O casal se encontrou pela primeira vez Liège antes de seguirem para Utrecht onde, no dia 10 de abril, eles oficialmente ficaram noivos.[16] Matilde foi coroada Rainha dos Romanos em 25 de julho durante uma cerimônia na cidade de Mainz.[17] Havia uma distância de idades considerável entre os dois, com Matilde tendo apenas oito anos enquanto Henrique tinha 24.[18] Depois do noivado ela foi colocada aos cuidados de Bruno, o Arcebispo de Tréveris, que ficou encarregado de lhe ensinar a cultura, conduta e governo germânicos.[8][19][nota 4] Matilde foi considerada pronta para se casar em janeiro de 1114, com a cerimônia do casamento ocorrendo em Worms em meio a celebrações extravagantes.[20] Ela entrou na vida pública germânica e recebeu uma criadagem própria.[21]

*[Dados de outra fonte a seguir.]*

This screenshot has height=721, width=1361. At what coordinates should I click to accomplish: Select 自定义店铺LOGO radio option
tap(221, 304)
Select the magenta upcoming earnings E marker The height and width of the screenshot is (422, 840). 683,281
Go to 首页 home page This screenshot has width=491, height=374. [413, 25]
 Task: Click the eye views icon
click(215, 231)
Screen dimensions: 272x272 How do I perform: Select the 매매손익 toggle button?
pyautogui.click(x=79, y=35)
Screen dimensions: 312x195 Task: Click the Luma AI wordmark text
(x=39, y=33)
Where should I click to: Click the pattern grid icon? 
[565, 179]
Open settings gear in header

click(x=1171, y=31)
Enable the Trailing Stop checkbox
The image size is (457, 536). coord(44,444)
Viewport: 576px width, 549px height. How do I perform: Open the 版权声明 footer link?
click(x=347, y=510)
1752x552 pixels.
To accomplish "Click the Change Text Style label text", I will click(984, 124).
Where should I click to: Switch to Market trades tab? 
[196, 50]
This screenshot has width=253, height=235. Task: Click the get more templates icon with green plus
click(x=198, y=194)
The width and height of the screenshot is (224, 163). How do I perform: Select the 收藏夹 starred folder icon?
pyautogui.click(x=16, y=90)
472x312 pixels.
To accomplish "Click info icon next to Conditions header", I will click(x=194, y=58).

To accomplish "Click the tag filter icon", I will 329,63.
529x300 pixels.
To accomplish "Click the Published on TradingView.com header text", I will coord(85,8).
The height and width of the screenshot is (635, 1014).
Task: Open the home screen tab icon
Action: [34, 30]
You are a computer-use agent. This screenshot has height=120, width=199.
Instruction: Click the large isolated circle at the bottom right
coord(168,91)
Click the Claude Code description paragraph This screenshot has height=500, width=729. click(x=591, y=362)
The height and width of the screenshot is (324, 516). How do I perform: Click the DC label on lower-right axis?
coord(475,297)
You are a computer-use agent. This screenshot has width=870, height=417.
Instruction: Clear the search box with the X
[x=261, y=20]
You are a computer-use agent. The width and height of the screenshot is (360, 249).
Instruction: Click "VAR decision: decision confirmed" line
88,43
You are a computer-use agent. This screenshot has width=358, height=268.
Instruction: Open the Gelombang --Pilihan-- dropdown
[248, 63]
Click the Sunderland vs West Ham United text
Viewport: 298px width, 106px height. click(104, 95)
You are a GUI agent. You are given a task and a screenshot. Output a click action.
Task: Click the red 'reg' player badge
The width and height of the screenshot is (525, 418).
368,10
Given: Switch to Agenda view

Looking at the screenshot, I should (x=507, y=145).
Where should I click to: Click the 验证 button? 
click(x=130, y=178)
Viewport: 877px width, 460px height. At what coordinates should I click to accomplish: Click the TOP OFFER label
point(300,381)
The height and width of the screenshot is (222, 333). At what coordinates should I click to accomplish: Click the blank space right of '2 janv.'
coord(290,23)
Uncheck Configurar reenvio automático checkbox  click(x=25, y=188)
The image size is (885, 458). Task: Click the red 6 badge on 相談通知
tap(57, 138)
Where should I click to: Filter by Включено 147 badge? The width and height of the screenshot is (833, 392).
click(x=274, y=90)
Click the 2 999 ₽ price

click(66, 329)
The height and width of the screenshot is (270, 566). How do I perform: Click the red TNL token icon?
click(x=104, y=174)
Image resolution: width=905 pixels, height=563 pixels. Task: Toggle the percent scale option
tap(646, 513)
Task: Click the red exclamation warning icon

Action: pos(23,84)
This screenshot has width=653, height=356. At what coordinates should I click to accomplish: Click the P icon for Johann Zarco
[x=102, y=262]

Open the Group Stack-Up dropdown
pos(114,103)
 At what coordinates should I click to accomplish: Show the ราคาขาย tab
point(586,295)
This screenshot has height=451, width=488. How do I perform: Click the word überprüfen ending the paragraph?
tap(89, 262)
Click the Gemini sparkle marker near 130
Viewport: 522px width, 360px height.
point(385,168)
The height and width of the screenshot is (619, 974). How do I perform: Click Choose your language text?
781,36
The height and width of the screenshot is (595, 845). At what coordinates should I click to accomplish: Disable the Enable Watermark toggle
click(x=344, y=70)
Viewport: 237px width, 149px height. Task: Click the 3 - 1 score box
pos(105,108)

Conflitos políticos estouraram pelo império pouco depois do casamento, iniciados quando Henrique prendeu seu chanceler Adalberto, também Arcebispo de Mainz, e vários outros príncipes germânicos.[22] Seguiram-se várias rebeliões acompanhadas por oposição vinda da Igreja Católica, que na época desempenhava um papel importante na administração do império, com isso levando a excomungação formal do imperador pelo papa Pascoal II. Henrique e Matilde marcharam pelos Alpes e entraram na península Itálica no começo de 1116 com a intenção de ajeitarem as coisas com o papa permanentemente.[23] Matilde nesse momento estava desempenhando um papel grande no governo imperial, patrocinando concessões, lidando com peticionários e participando de ocasiões cerimoniais.[24] O resto do ano foi gasto assegurando o controle do norte italiano, com o casal por fim avançando para Roma no começo de 1117.[25]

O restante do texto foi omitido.